GIVEN DATA:
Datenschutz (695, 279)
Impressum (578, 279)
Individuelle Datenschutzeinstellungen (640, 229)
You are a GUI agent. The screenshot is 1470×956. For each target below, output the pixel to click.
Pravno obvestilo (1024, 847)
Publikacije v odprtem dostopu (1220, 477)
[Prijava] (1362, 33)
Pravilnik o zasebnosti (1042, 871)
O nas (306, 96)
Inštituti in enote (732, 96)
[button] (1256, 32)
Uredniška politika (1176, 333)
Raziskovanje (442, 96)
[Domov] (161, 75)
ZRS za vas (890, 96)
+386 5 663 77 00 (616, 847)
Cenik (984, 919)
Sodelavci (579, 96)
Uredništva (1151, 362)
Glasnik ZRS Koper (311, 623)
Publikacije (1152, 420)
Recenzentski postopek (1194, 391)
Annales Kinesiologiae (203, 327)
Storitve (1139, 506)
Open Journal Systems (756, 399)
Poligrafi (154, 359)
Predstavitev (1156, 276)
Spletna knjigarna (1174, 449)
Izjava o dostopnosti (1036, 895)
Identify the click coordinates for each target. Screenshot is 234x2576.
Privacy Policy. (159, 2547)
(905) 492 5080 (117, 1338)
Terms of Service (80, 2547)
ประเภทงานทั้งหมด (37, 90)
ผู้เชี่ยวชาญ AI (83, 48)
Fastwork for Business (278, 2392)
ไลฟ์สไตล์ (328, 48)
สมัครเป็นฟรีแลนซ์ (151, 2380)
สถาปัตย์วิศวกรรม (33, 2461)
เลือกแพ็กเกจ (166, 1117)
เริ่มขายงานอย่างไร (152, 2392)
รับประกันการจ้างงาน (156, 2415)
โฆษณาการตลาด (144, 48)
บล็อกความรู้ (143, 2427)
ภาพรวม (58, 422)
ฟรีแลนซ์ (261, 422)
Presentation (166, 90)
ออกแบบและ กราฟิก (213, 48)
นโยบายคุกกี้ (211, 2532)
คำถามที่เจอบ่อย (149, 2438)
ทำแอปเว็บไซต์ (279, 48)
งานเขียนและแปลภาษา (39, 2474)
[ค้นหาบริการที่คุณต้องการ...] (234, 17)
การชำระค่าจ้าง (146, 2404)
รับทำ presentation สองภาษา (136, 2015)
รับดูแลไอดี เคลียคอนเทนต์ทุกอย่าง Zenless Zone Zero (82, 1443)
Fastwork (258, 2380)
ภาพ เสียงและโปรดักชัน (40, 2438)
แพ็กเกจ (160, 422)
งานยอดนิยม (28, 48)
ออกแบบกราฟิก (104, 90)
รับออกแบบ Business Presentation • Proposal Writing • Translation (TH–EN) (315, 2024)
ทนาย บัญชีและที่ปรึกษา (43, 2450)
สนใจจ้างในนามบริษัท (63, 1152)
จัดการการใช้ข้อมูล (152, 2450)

EXERCISE INSTRUCTIONS:
Your task is to write out the lines from the one with "งานยอดนิยม (28, 48)" through the end of the records, exactly and with nothing added.

EXERCISE OUTPUT:
งานยอดนิยม (28, 48)
ออกแบบกราฟิก (104, 90)
รับออกแบบ Business Presentation • Proposal Writing • Translation (TH–EN) (315, 2024)
ทนาย บัญชีและที่ปรึกษา (43, 2450)
สนใจจ้างในนามบริษัท (63, 1152)
จัดการการใช้ข้อมูล (152, 2450)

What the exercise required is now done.